*** DOCUMENT EXTRACT ***

The Arians opposed this because it would mean that both the Father and Son are “unoriginated ultimate principles,” which is not possible:

Arius said that this would mean that the Father does not ‘have precedence’ over the Son in any respect and it would mean that the Son also exists without cause and is a rival first principle (RW, 189).

Eusebius of Caesarea “also defends … (the statement that) ‘he who is begot him who was not’ on the grounds that … if it is not allowed, ‘then there would be two Beings’, i.e. two grounds of being” (RH, 57).

Eusebius of Caesarea also argued that the titles Father and Son mean that the Father is the cause of the Son’s existence and that, therefore, “the Father and the Son … cannot have co-existed eternally.” He wrote:

“The Father and the Son … cannot have co-existed eternally, but rather the Father precedes the Son in eternal existence. If this were not so, then the Father would not be Father nor the Son Son, and both would be either unoriginated or originated. But in fact, ‘one is regarded as prior to and greater than the second in rank and honours, so that he is the cause of the existence [of the other] and of the kind of existence which he has’. The Son himself knows that he is different from the Father and less and subordinate.” (RH, 57)

*** MATERIAL ***

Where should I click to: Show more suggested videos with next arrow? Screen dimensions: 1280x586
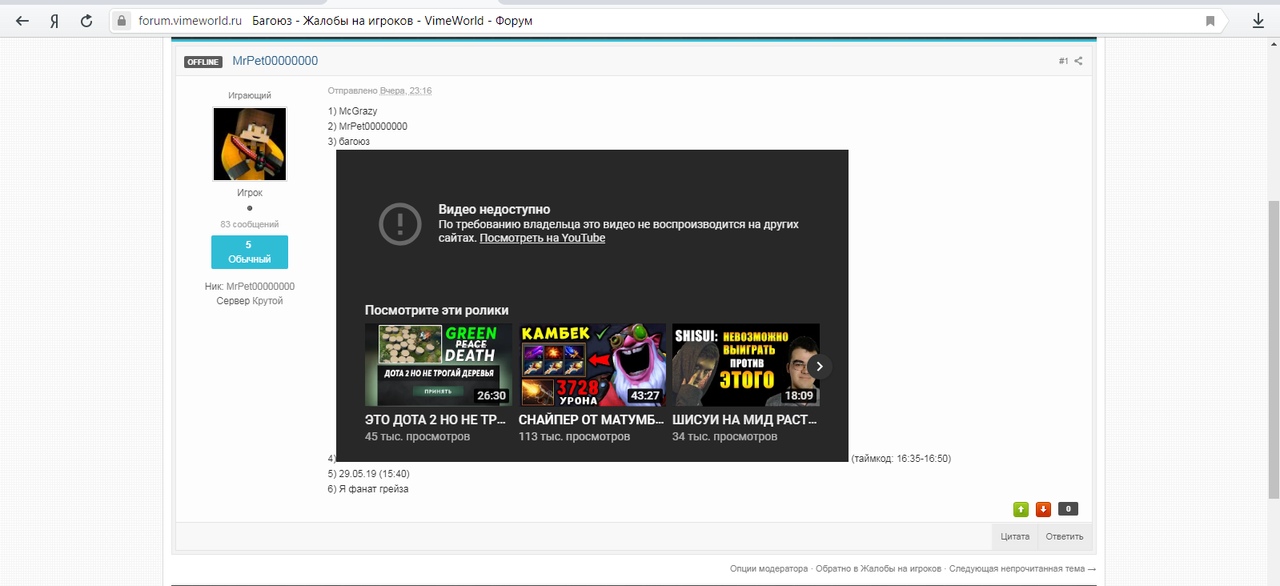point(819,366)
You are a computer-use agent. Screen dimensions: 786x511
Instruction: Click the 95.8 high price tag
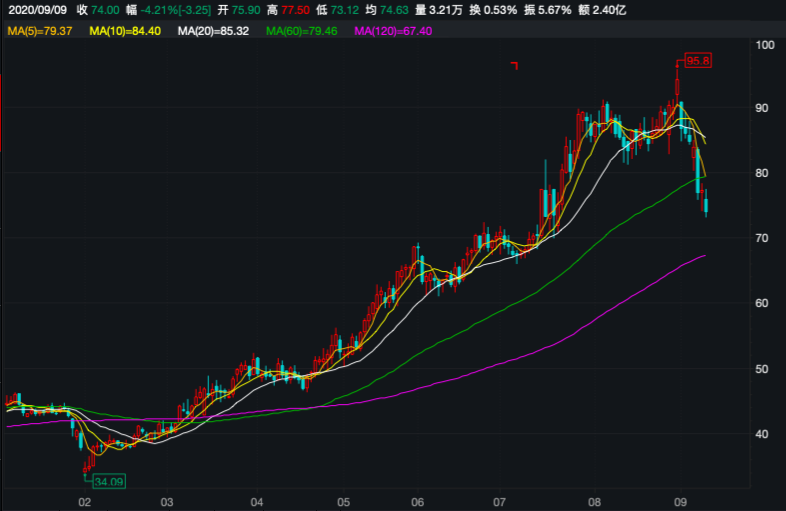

***

YOUR TASKS:
• 1. In the Arian controversy text above, reproduce the passage starting at "Arius said that" and ending at "principle (RW, 189).", changing "precedence" to "priority".
• 2. Please translate this sentence from the Arian controversy text into Spanish: "The Son himself knows that he is different from the Father and less and subordinate."

SOLUTIONS:
• 1.
Arius said that this would mean that the Father does not ‘have priority’ over the Son in any respect and it would mean that the Son also exists without cause and is a rival first principle (RW, 189).

• 2. El Hijo mismo sabe que es distinto del Padre y menor y subordinado.